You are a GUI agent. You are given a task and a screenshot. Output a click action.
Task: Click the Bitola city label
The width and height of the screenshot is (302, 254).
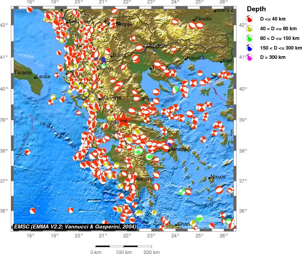tap(119, 55)
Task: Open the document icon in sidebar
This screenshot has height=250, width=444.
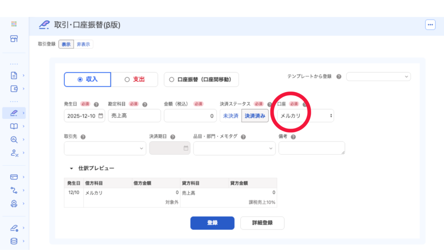Action: coord(14,75)
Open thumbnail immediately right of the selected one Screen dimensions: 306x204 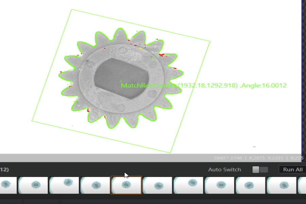tap(157, 185)
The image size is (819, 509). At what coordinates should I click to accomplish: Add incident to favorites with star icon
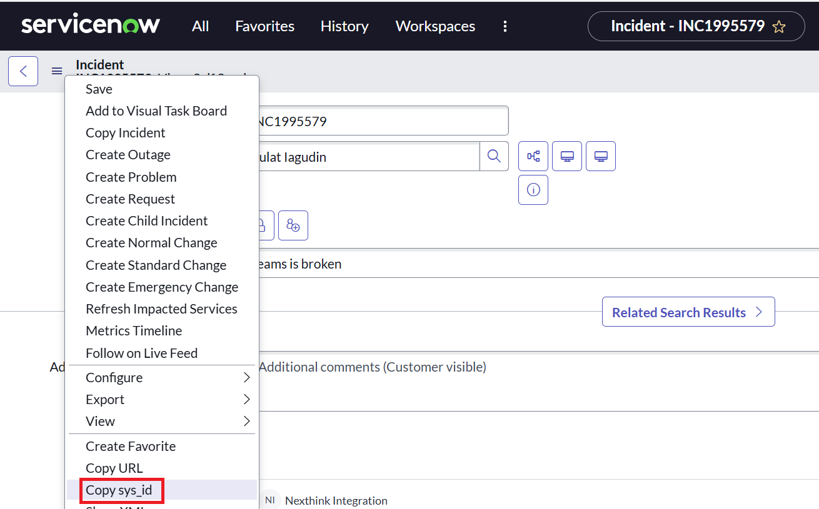coord(779,27)
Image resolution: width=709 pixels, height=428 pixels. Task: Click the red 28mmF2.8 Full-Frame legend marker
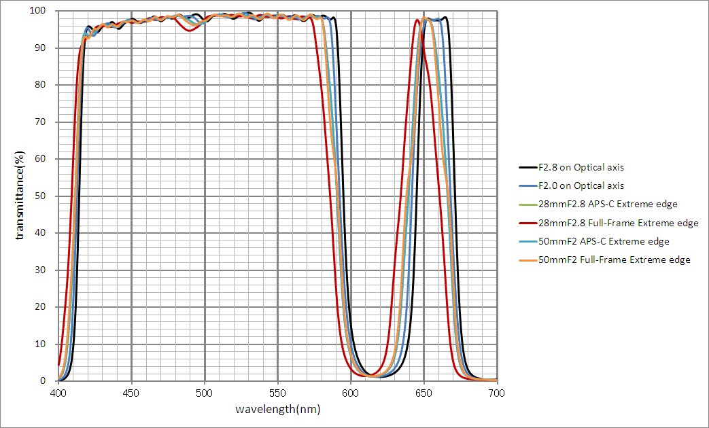528,223
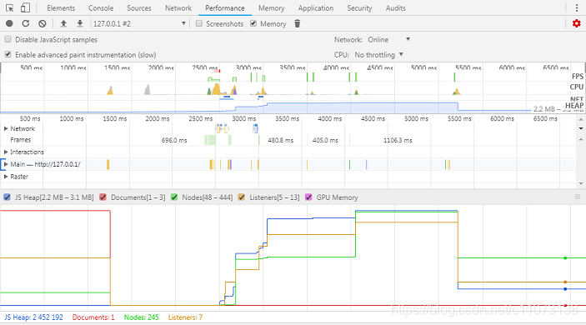The width and height of the screenshot is (586, 325).
Task: Uncheck the Memory checkbox
Action: (x=253, y=23)
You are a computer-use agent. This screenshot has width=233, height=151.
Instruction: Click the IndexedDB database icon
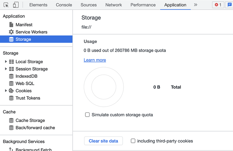tap(11, 76)
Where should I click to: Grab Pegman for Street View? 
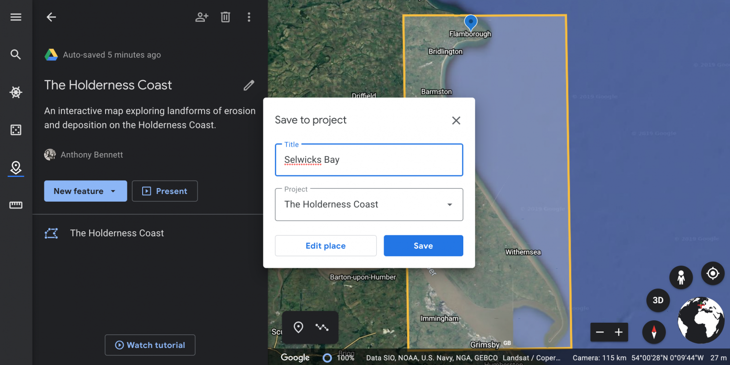coord(681,277)
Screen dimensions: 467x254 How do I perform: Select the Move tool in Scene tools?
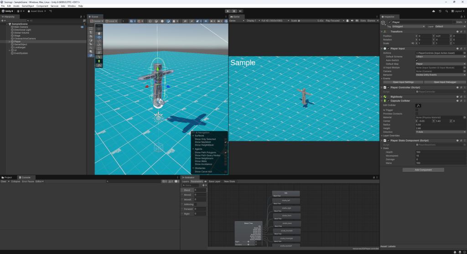click(99, 37)
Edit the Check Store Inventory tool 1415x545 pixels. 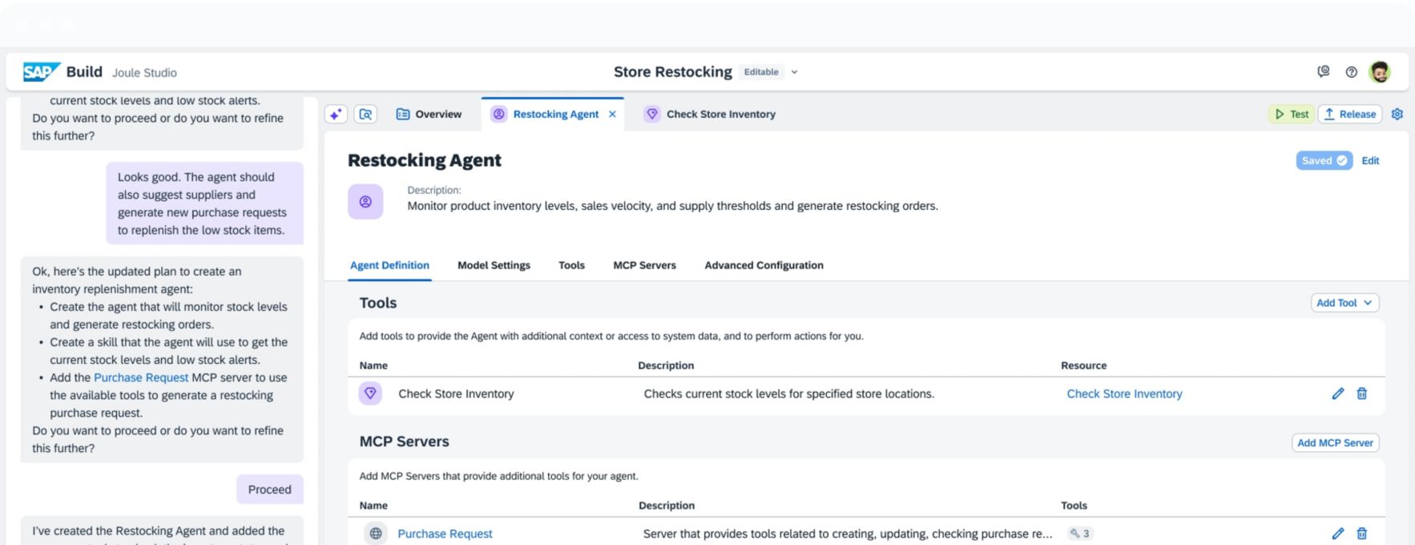point(1337,394)
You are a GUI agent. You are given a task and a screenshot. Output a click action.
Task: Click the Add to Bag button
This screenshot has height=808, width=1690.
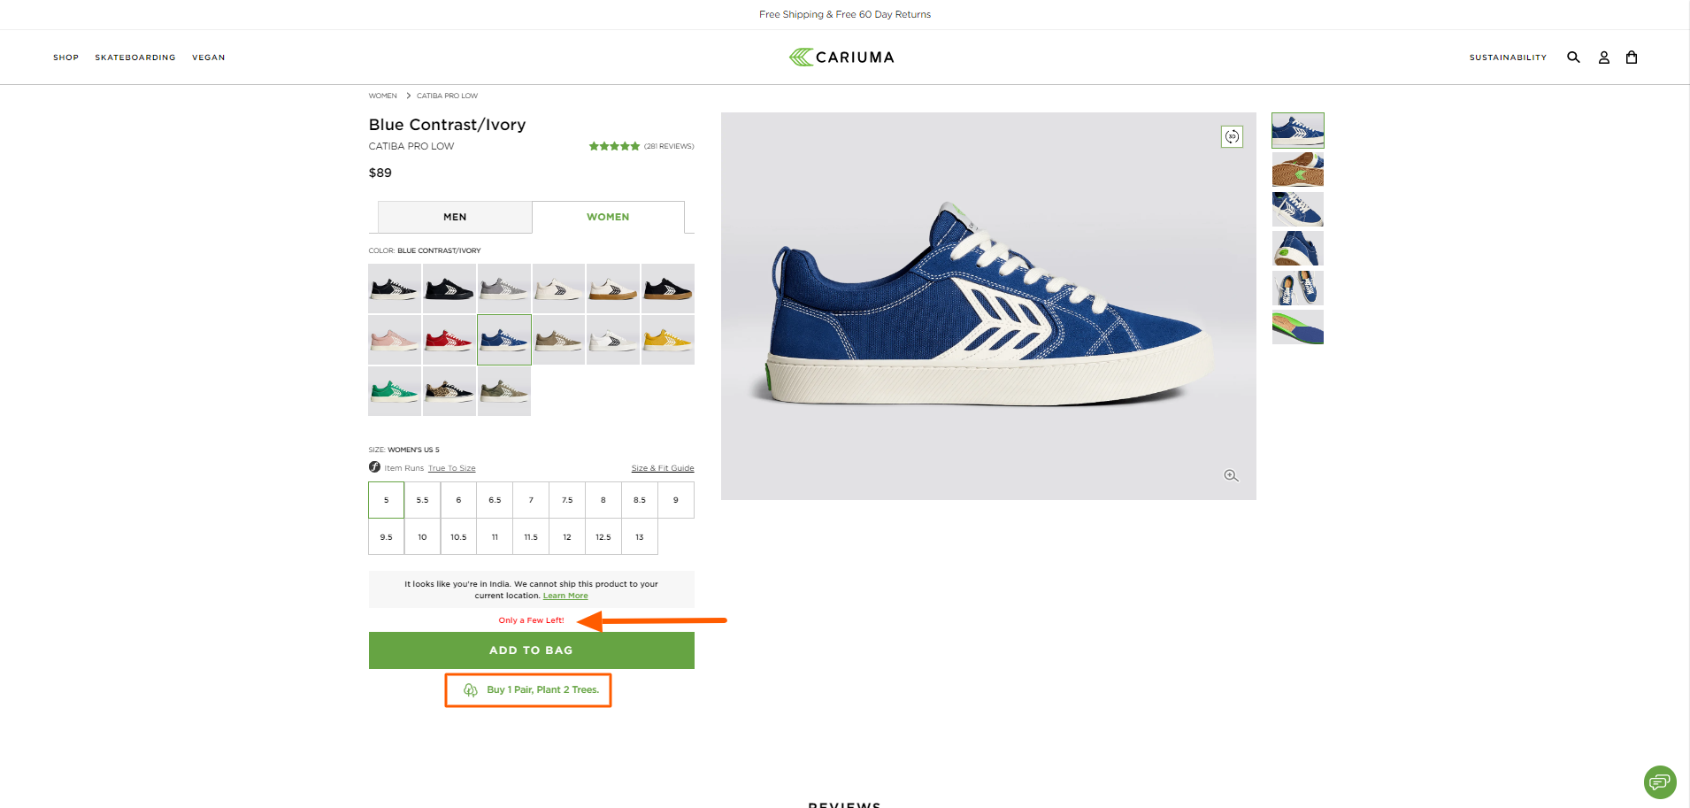[531, 650]
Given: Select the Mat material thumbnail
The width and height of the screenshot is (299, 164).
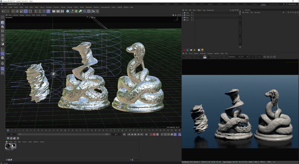Looking at the screenshot, I should pos(13,146).
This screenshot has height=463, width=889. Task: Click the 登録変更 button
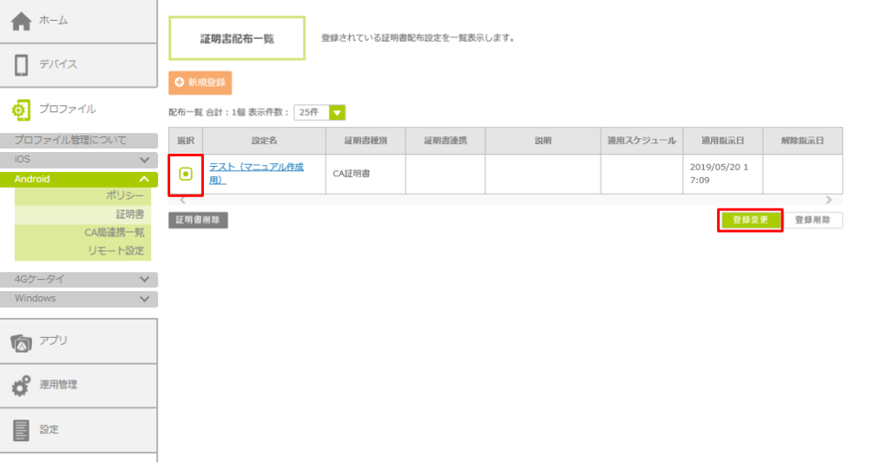pyautogui.click(x=750, y=221)

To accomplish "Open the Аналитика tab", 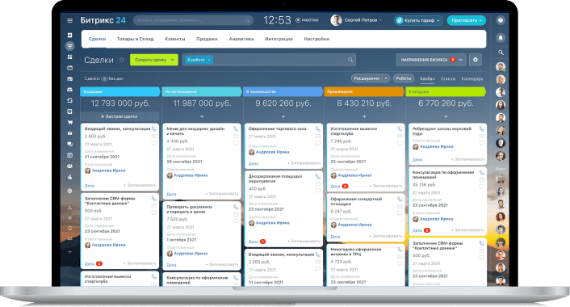I will [x=241, y=39].
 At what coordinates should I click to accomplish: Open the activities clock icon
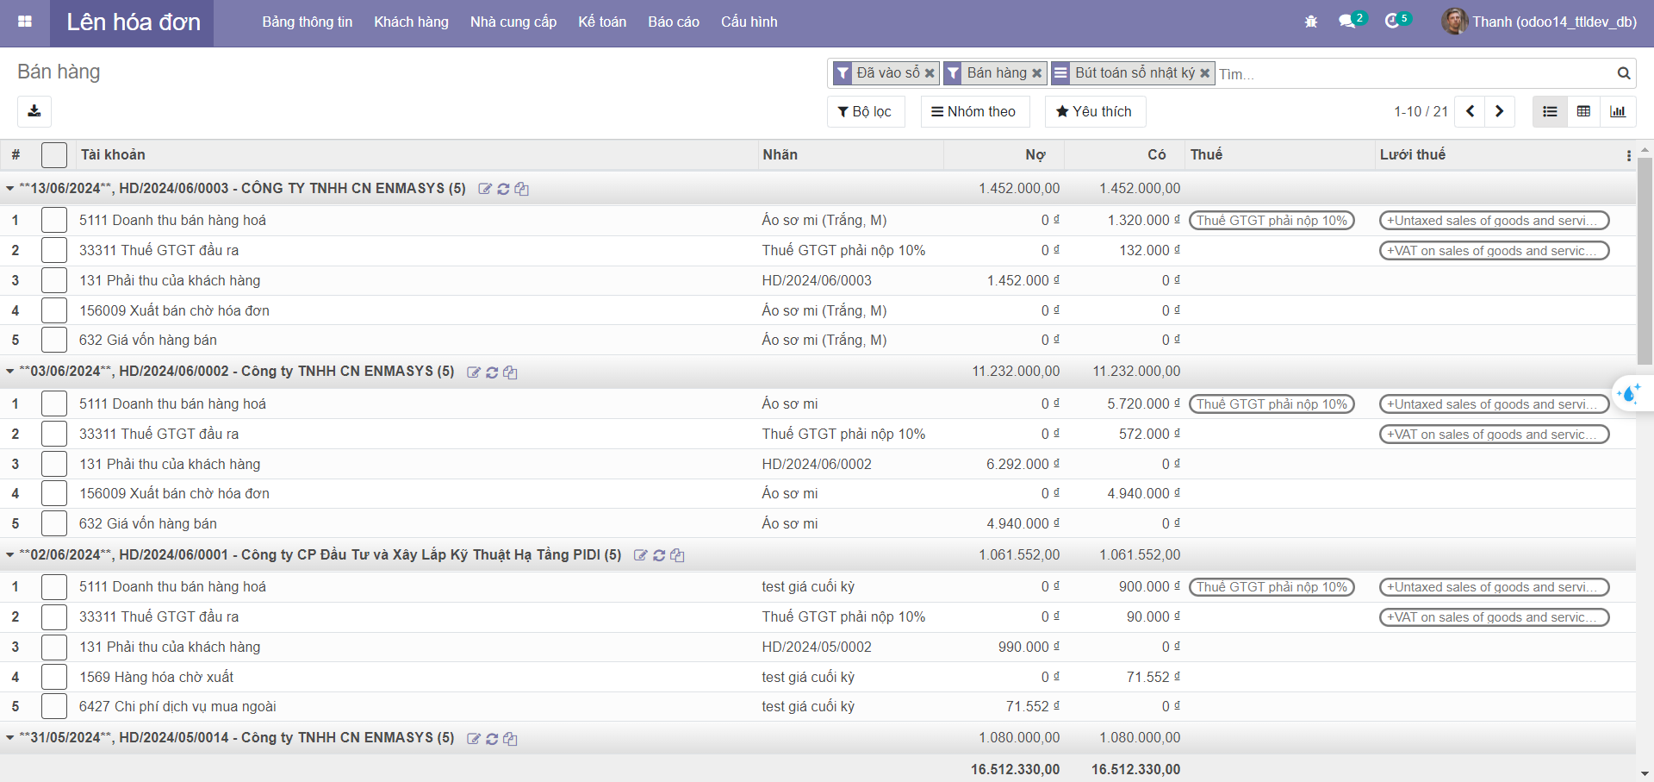coord(1392,22)

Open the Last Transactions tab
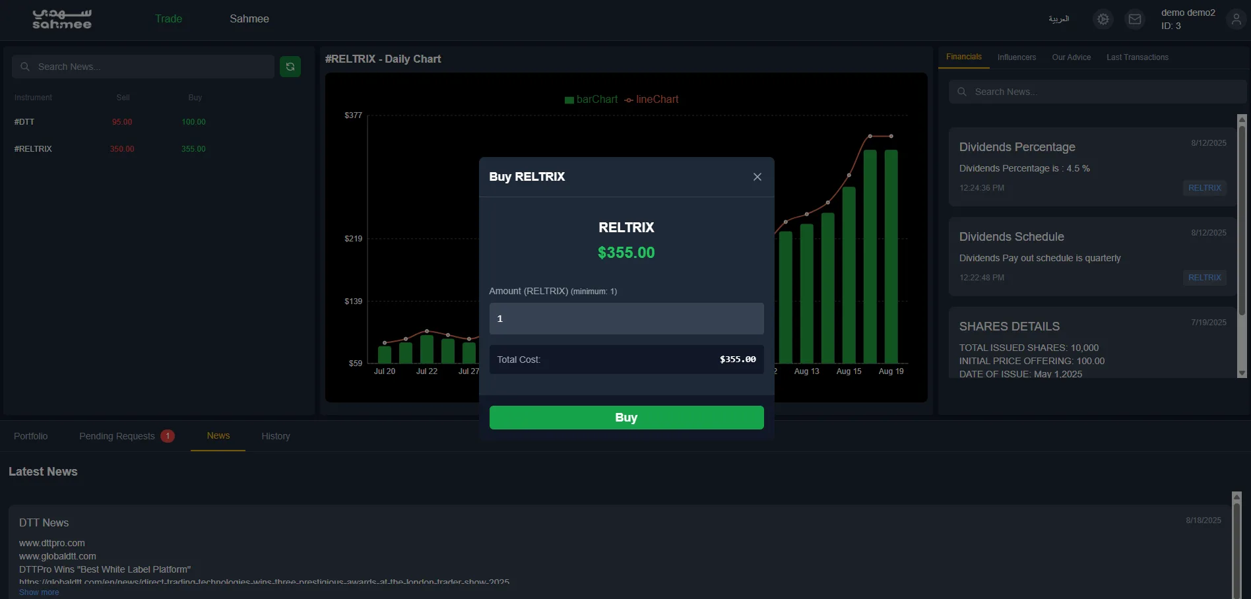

---------------

> **Exercise details**: Omit all pictures, and repeat exactly the lines from the line containing "At what coordinates should I click to accomplish: Open" through the end of the data.

> **Written solution**:
 At what coordinates should I click to accomplish: Open the activities clock icon
coord(1392,22)

Open the Last Transactions tab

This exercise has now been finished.